”測る”ことを通じて、社会インフラ、生活インフラを豊かで便利なものとするお手伝いをします。
 
海洋の酸性化

海洋の酸性化

前々回の投稿で、大気中の二酸化炭素が増加傾向にあるお話しをしましたが、今回は二酸化炭素の増加による海洋への影響についてお話しします。

海水中の水素イオン濃度(pH)は、一般的に弱アルカリ性を示し表層海水で約8.1を示しますが、水深が深くなるにつれて有機物の分解に海水中の酸素が消費され、全炭酸濃度が増加するためpHは下がる傾向にあります。

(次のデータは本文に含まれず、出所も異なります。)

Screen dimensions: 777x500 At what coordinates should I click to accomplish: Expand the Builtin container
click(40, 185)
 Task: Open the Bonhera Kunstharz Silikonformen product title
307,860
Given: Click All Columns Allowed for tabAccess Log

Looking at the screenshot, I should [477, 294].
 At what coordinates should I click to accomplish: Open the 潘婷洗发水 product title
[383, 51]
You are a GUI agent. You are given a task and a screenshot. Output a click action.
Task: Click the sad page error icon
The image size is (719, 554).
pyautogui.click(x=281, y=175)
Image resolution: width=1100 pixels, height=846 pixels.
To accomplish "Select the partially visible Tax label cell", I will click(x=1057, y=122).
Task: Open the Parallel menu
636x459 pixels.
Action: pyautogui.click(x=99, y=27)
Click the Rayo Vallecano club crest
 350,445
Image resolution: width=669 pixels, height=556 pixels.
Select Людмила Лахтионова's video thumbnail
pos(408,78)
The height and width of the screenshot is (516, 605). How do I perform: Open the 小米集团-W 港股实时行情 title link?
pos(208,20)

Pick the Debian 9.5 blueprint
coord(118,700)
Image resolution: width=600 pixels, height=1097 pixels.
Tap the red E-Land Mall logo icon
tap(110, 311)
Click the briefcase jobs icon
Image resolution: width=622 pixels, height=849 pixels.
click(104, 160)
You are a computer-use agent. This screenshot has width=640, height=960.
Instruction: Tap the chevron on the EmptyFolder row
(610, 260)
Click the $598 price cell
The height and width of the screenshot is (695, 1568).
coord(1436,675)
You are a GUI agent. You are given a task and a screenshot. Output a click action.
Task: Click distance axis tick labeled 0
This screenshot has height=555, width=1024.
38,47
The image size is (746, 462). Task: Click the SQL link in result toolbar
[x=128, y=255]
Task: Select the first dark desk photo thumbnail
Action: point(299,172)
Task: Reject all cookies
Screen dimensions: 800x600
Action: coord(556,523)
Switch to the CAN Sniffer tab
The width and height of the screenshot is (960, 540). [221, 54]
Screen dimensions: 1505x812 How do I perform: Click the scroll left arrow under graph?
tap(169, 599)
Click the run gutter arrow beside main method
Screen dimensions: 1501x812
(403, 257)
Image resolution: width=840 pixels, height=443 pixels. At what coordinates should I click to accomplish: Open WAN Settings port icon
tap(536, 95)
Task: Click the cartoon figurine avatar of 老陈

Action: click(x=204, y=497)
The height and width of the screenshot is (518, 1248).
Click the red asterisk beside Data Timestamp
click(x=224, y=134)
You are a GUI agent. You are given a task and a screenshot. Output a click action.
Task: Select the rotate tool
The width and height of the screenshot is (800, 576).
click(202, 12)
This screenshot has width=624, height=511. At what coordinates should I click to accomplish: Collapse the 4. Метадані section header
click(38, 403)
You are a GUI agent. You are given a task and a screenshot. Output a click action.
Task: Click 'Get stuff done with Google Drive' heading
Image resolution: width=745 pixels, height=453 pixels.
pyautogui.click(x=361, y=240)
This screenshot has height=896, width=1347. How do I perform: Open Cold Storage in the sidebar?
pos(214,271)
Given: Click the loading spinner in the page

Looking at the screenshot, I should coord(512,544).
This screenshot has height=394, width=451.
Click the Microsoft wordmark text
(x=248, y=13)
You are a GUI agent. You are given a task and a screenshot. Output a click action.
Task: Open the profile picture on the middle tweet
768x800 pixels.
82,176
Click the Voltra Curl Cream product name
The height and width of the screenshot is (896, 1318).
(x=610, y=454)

大気中の二酸化炭素は、海面を通じて大気と海洋の間で活発に出入りしています。海洋中に溶けた二酸化炭素(CO2)は、炭酸(H2CO3)となります(1)式。

CO2 + H2O ↔ H2CO3 … (1)

炭酸(H2CO3)は、海洋中では水素イオン(H+)が解離した炭酸水素イオン(HCO3)や炭酸イオン(CO32-)との間で、(2)式と(3)式で表される反応により化学平衡の状態を保っています。

H2CO3 ↔ H+ + HCO3 … (2)
H+ + HCO3 ↔ 2 H+ + CO32- … (3)

下図に示すように、大気中の二酸化炭素が増えると海水に溶け込む二酸化炭素も増え、(1)式と(2)式の反応が下に進んで、水素イオン(H+)が発生します。発生したH+の大部分は(3)式の反応が上に進むことにより消費されますが、一部のH+はそのまま残り、CO32-が減少します。結果としてH+が増加するためpHは下がります。

このように、大気中の二酸化炭素が長期間に上昇することに伴い、海洋のpHも長期間にわたって低下する現象を「海洋酸性化」と呼んでいます。海面のpHは、産業革命前に比べてすでに0.1程度低下していると推定されています(IPCC, 2013)。

では、pHが低くなると何が問題になるのでしょうか?

海水にはカルシウムイオン(Ca2+)が含まれているので、炭酸イオン(CO32−)が一緒に存在すると、水に溶けにくい固体である炭酸カルシウム(CaCO3)を生成します。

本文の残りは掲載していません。